I told him that it didn’t matter if we never had sex. Our relationship wouldn’t feel any less intimate. That wasn’t what brought us together. And we’d take our time, until “never” happened.

Feb 5 5:50pm

Rather than pile on the miles to avoid it, it looks like I'll have to face a town tomorrow.

Feb 6 4:22pm

I passed through a long since compromised road block and a number of army vehicles. The signs there were unreadable.

The buildings squeezed in together nearer and nearer—the first sign that I was getting close to somewhere I didn’t want to be.

The second sign was for a speed limit of 45.

The third sign was painted on the side of what had been a really nice two story home. In huge letters that almost filled the entire side of the structure:

THE END HAS COME

The SUV I got from the home by the tiny house Grasshopper invaded has a compass. I have focused too much on keeping it heading south.

The speed limit signs say 45.

I was seeing a lot of vandalism and sarcastic graffiti and miserable ironic signs. A lot of Bible verses were posted on mailboxes, vehicles, scrawled across the sides of houses.

Like—

“Watch therefore: for ye know not what day your Lord cometh.”

—painted on the side of a minivan in someone’s yard.

In the lawn in front of a church the Bulletin read:

 “And we know that we are of God, and the whole world lieth in wickedness.”

I came to a stop in front of the walkway to the front doors.

The church was mutilated and remains piled on its long front steps.

Remains piled everywhere.

A verse marked Mathew 24:29 was scrawled on the side of the church that said: “Immediately after the tribulation of those days shall the sun be darkened and the moon shall not give her light, and the stars shall fall from heaven and the powers of the heavens shall be shaken.”

Then after:

“So we’re all screwed.”

The city lay just beyond a dense row of trees and about a block of houses.

I passed the city limits sign. The name had been altered to include the word "dead" and the population had been marked out with a big "Ø."

A 30mph speed sign was married to the city limits sign. You could have shred zucchini on the points the many bullet exits made in the metal. Like many things before, I couldn’t help but stare at it.

There was a sign on a plastic sand weighed post in the center of the street that said “Camp F”. Something like an ice fishing house was directly behind it and flanking it were roadblocks.

Kitty corner from this intersection was an elementary school. There were mangled tents arranged within the large fenced yard. A few were standing—though some of their frames were bent and/or their canvases torn.

Signs of military involvement or control were mixed into the derelict section of town.

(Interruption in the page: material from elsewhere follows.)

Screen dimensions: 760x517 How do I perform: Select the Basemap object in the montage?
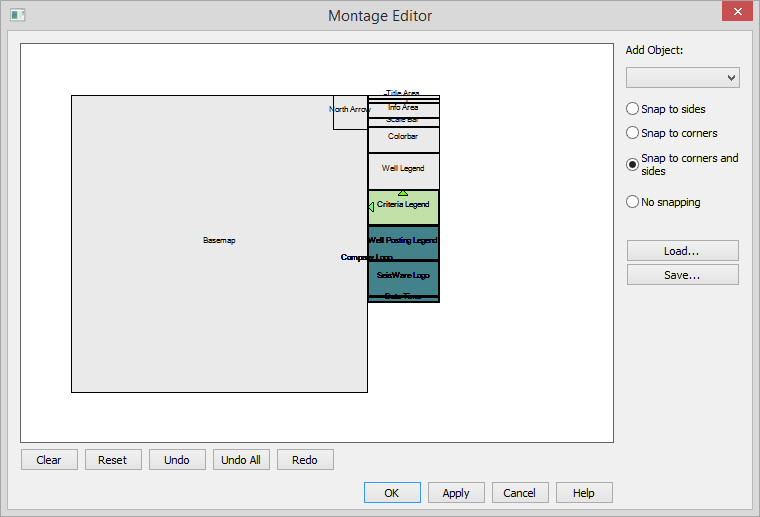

I got out and picked up one end of the road block and rotated it so it was parallel with the sidewalk. I didn't feel rushed back to the truck.

There was emptiness here, it might be false, but it wasn't frightening.

In the snow and with the disorder, I felt like I'd walked onto the set of a nuclear fallout movie.

The truck's engine idled smoothly—the sound was out of place here. I was out of place here. I felt like an alien. It had been so long. I saw towns from a distance.

I got back in and slowly passed through the barricade.

A map was posted on the side of the "fish house," which was actually much longer than it looked. It was about 5 feet wide by about 20 feet. The long wall hosted the tattered map. It was a map of the city, but with new internal boundaries and new names and purposes for the buildings these poor people had probably assumed would stay just what they'd always been.